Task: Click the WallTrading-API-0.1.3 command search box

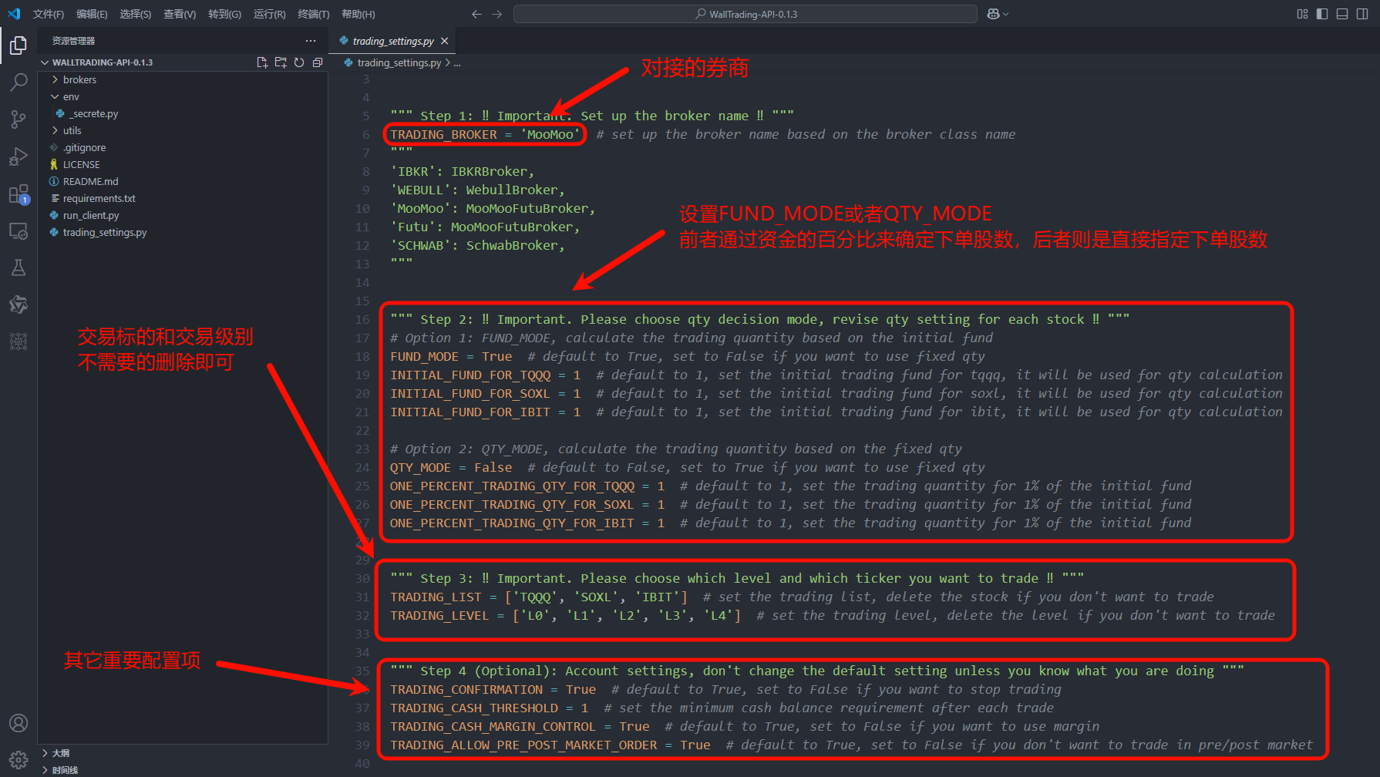Action: pyautogui.click(x=746, y=14)
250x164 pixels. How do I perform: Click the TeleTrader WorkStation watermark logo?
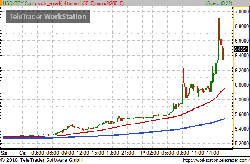[x=48, y=17]
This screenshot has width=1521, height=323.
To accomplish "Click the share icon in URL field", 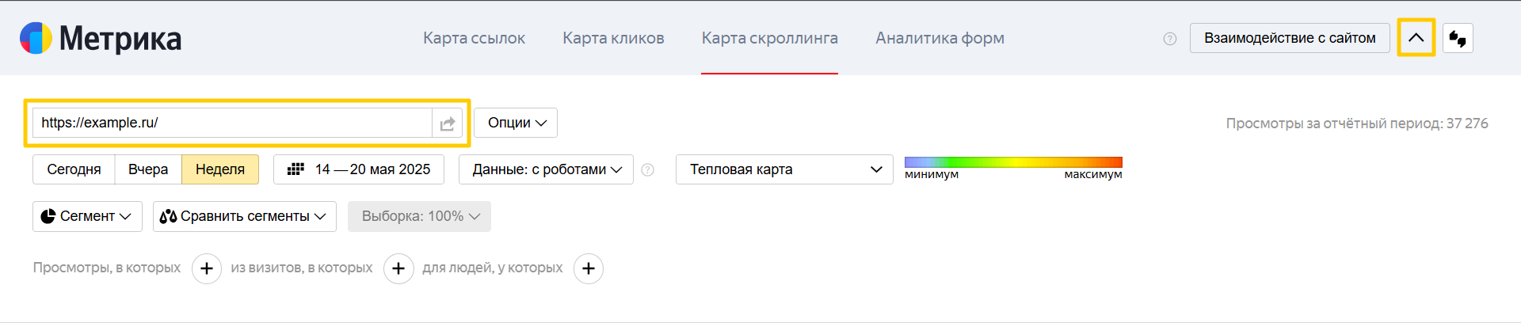I will 448,124.
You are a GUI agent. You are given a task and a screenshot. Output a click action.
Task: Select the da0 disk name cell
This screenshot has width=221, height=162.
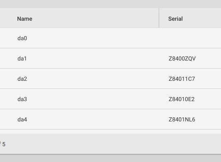click(x=22, y=38)
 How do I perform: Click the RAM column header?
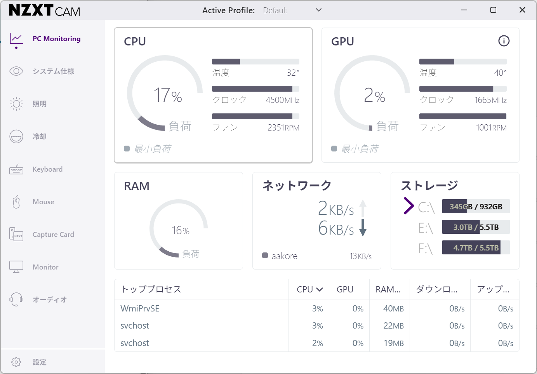(x=388, y=289)
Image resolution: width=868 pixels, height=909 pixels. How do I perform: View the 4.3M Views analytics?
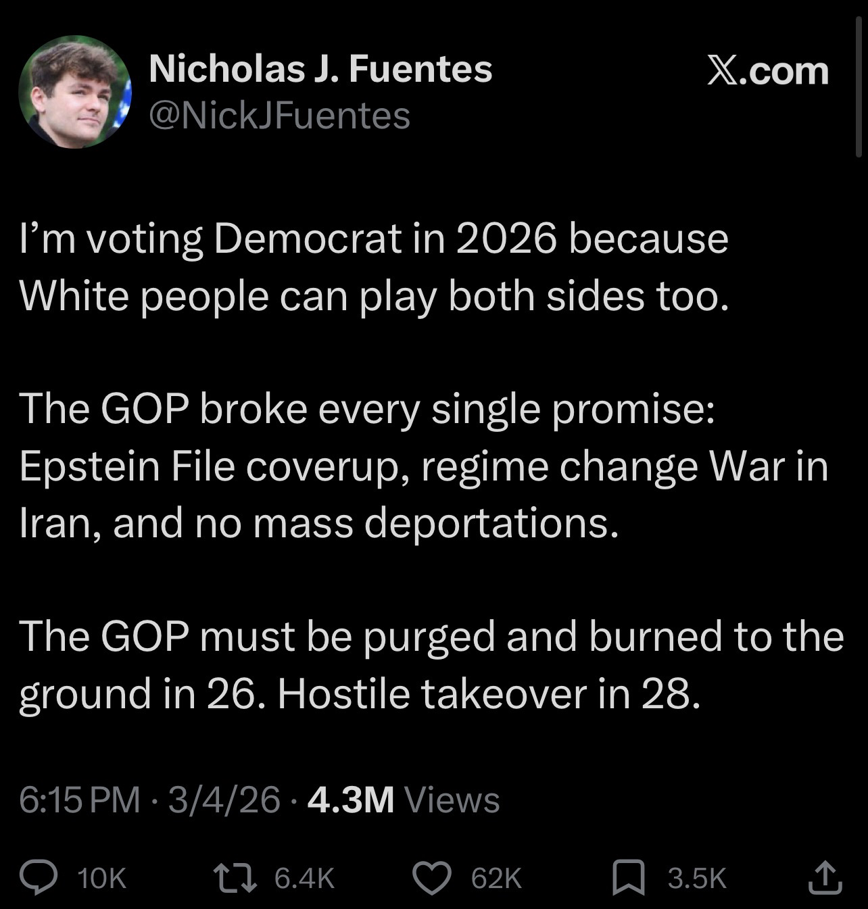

* What you are asked to do
Extract, word for word, every line from the one containing "Task: Select the da0 disk name cell" to the end of the data above, both ends included, and leave out the pictures.

* Task output
Task: Select the da0 disk name cell
This screenshot has width=221, height=162.
click(x=22, y=38)
 How do I perform: Click the RAM column header?
(x=388, y=289)
Image resolution: width=868 pixels, height=909 pixels. How do I perform: View the 4.3M Views analytics?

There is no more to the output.